Ihre Aufgabe -
Prüfen Sie, ob die folgenden drei Aussagen mit dem Text über Oligarchengelder übereinstimmen. Antworten Sie jeweils mit Ja oder Nein und belegen Sie Ihre Antwort mit den entscheidenden Worten des Textes als wörtliches Zitat.

1. Der Sanktionsverantwortliche, an den sich die Frage richtet, gehört zum Staatssekretariat für Wirtschaft in Bern.
2. Die Frage des Journalisten fiel bei einem Mediengespräch zu gesperrten Russland-Vermögen.
3. Die USA haben bei der Suche nach Geldern von Oligarchen kaum Probleme.

Vorliegender Text -

Die USA als Versteck für Oligarchen: Erst jetzt will Washington die eigenen Steueroasen trockenlegen

Einmal schwarzes Schaf, immer schwarzes Schaf. Das bekam diese Woche der Sanktionsverantwortliche des Staatssekretariates für Wirtschaft in Bern zu spüren, als ihn der Journalist einer internationalen Nachrichtenagentur fragte: «Herr Plüss, kommt die Schweiz unter Druck von anderen Ländern? Ich habe gehört, die USA sind nicht zufrieden mit der Schweiz.»

Die Frage anlässlich eines Mediengesprächs zu gesperrten Russland-Vermögen mag harmlos sein. Und doch steht sie sinnbildlich für die Aussenwahrnehmung der Schweiz. In den Augen vieler amerikanischer Politiker ist die Schweiz bei der Durchsetzung der internationalen Sanktionen gegen Russland weiterhin eine Verweigerin: Ein neutrales Land, das mehr als zwei Jahre nach Beginn des Ukraine-Kriegs immer noch nur das Nötigste tut, um die Gelder von sogenannten Oligarchen zu finden.

Dabei zeigt ein Blick über den Atlantik: Andere Länder, insbesondere die USA, haben genauso grosse Probleme, und in einigen Bereichen ist die Schweiz gar längst Musterschülerin.

Extrahierte Zeilen -
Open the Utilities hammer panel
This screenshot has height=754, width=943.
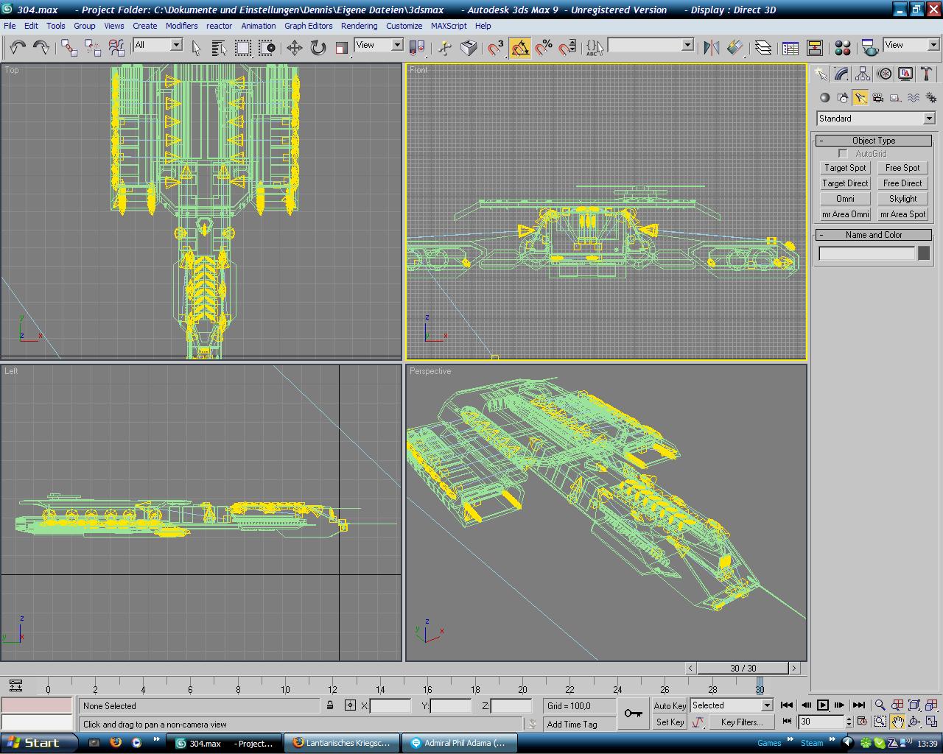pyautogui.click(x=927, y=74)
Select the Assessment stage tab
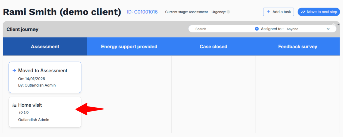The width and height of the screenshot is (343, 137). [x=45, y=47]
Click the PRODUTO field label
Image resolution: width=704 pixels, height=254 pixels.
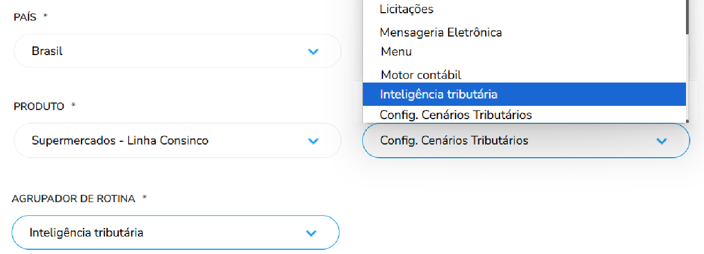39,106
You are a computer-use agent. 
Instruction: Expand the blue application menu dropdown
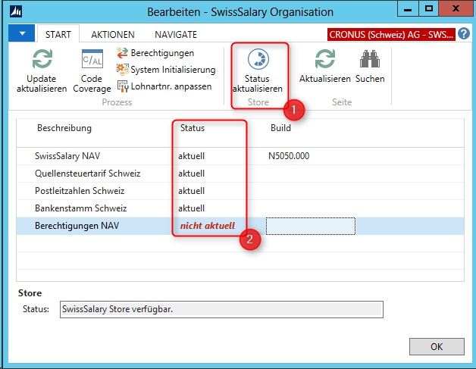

Vollständige Lösung -
1. Ja: «der Sanktionsverantwortliche des Staatssekretariates für Wirtschaft in Bern»
2. Ja: «anlässlich eines Mediengesprächs zu gesperrten Russland-Vermögen»
3. Nein: «Andere Länder, insbesondere die USA, haben genauso grosse Probleme»